PMID: 27161775 [PubMed - as supplied by publisher]
Staphylococcus aureus Community-acquired Pneumonia: Prevalence, Clinical Characteristics, and Outcomes.
Self WH1, Wunderink RG2, Williams DJ1, Zhu Y1, Anderson EJ3, Balk RA4, Fakhran SS5, Chappell JD1, Casimir G1, Courtney DM2, Trabue C6, Waterer GW7, Bramley A8, Magill S8, Jain S8, Edwards KM1, Grijalva CG1.
Author information
Abstract
BACKGROUND:
Prevalence of Staphylococcus aureus community-acquired pneumonia (CAP) and its clinical features remain incompletely understood, complicating empirical selection of antibiotics.
METHODS:
Using a multicenter prospective surveillance study of adults hospitalized with CAP, we calculated the prevalence of methicillin-resistant S. aureus (MRSA) and methicillin-susceptible S. aureus (MSSA) among all CAP episodes.

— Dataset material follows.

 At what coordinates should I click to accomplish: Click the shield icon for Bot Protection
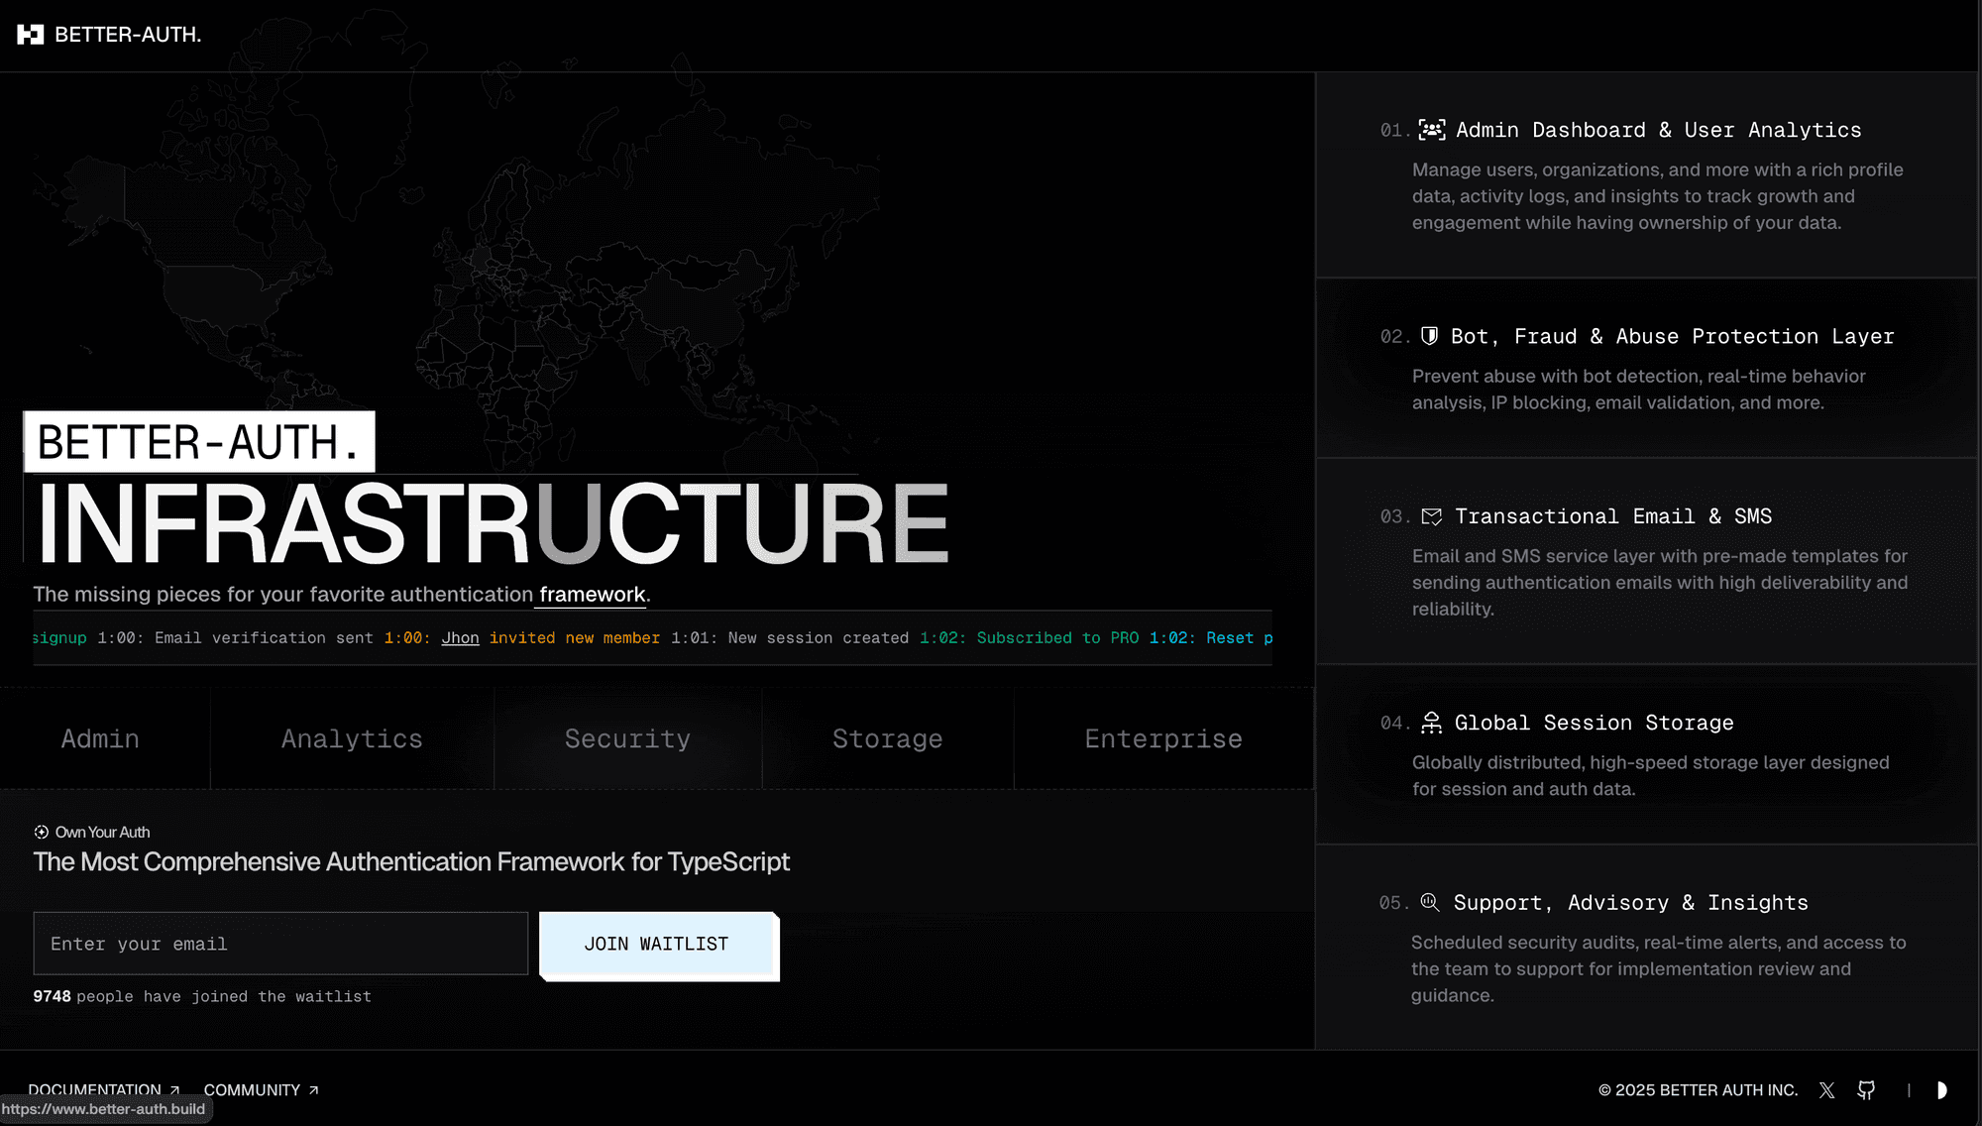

We compared the epidemiologic, radiographic and clinical characteristics of S. aureus CAP (per respiratory or blood culture) with those of pneumococcal (per respiratory or blood culture, or urine antigen) and all-cause non-S. aureus CAP using descriptive statistics.
RESULTS:
Among 2,259 adults hospitalized for CAP, 37 (1.6%) had S. aureus identified, including 15 (0.7%) with MRSA and 22 (1.0%) with MSSA, and 115 (5.1%) had S. pneumoniae Vancomycin or linezolid was administered to 674 (29.8%) patients within the first three days of hospitalization. Chronic hemodialysis use was more common among patients with MRSA (20.0%) than pneumococcal (2.6%) and all-cause non-S. aureus (3.7%) CAP. Otherwise, clinical features at admission were similar, including concurrent influenza infection, hemoptysis, multilobar infiltrates, and pre-hospital antibiotics. Patients with MRSA CAP had more severe clinical outcomes than pneumococcal CAP, including ICU admission (86.7% vs 34.8%) and in-patient mortality (13.3% vs 4.4%).
CONCLUSIONS:
Despite very low prevalence of S. aureus, and specifically MRSA, nearly one-third of adults hospitalized with CAP received anti-MRSA antibiotics. The clinical presentation of MRSA CAP overlapped substantially with pneumococcal CAP, highlighting the challenge of accurately targeting empirical anti-MRSA antibiotics with currently-available clinical tools and the need for new diagnostic strategies.